::: EXTRACT PROVIDED
Few contrasts in character traits are as sharp as the difference between petty pride and true usefulness. The former elevates vanity as a virtue, while the latter represents the practical skills required for life’s unending challenges.
When we employ our usefulness or our utility, we seek to be the architects of our own fates, however crudely-fashioned that power may be. Even if the higher power of Fortune has the ultimate say in things, we still can make something of our utility. As Shakespeare says,
[L]et us know
Our indiscretion sometimes serves us well
When our deep plots do pall, and that should learn us
There’s a divinity that shapes our ends,
Rough-hew them how we will.
[Hamlet V.2]
We should acknowledge that our actions—our useful actions—may serve us well when our plans begin to falter, even though some higher power “shapes our ends/Rough-hew them how we will.”
::::::
> [TASKS TO PERFORM]
A) Answer these from the passage on pride and usefulness:
(i) What does petty pride elevate as a virtue?
(ii) Which play and scene is given as the source of the quoted lines?
(iii) In the quoted lines, what shapes our ends?
B) In the passage on pride and usefulness, restate the paragraph beginning "Few contrasts in character traits" in a single shorter sentence that keeps its main points.
C) Carry on the passage on pride and usefulness from its last sentence.
The listing after this point isn't needed for any of this work.
::: COLLECTED MATERIAL
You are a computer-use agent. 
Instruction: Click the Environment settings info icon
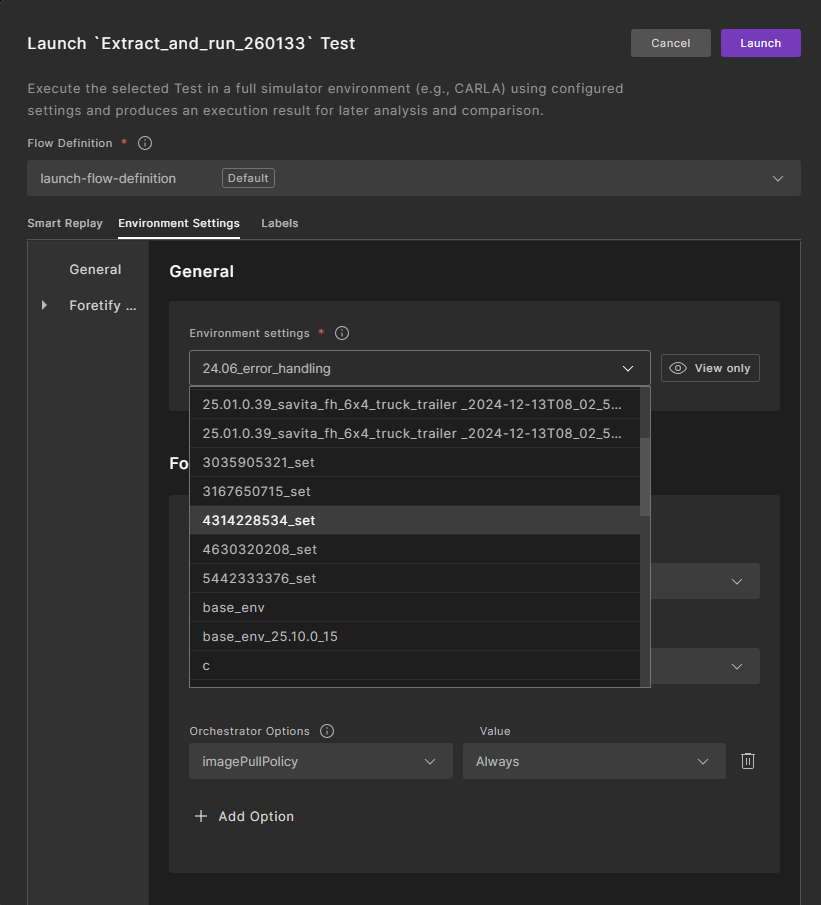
::::::
> [ANSWERS IN ORDER]
A)
(i) Vanity.
(ii) Hamlet, Act V, scene 2.
(iii) A divinity.

B) Petty pride and true usefulness sharply oppose each other: pride treats vanity as a virtue, while usefulness is the practical skill that life's unending challenges demand.

C)
There is an anecdote found in the writing of the Roman writer Aelian that has some bearing on this. Aelian (Varia Historia VII.20) says that there was once a man from the Greek island of Chios who arrived in Sparta. This was a vain, elderly man, someone who was plainly “ashamed of his age,” as Aelian puts it. He had naturally white hair; but as this reminded him of his seniority, he chose to dye it. The old man then began to circulate among the Spartans, explaining that he had come there to pursue some business. Eventually he was even able to secure an audience with the Spartan king, Archidamus. The king heard him; and, after listening to the old man and scrutinizing him carefully, he said:
How could this man have anything sensible to say when he carries around falsehood not only in his soul, but also on his head?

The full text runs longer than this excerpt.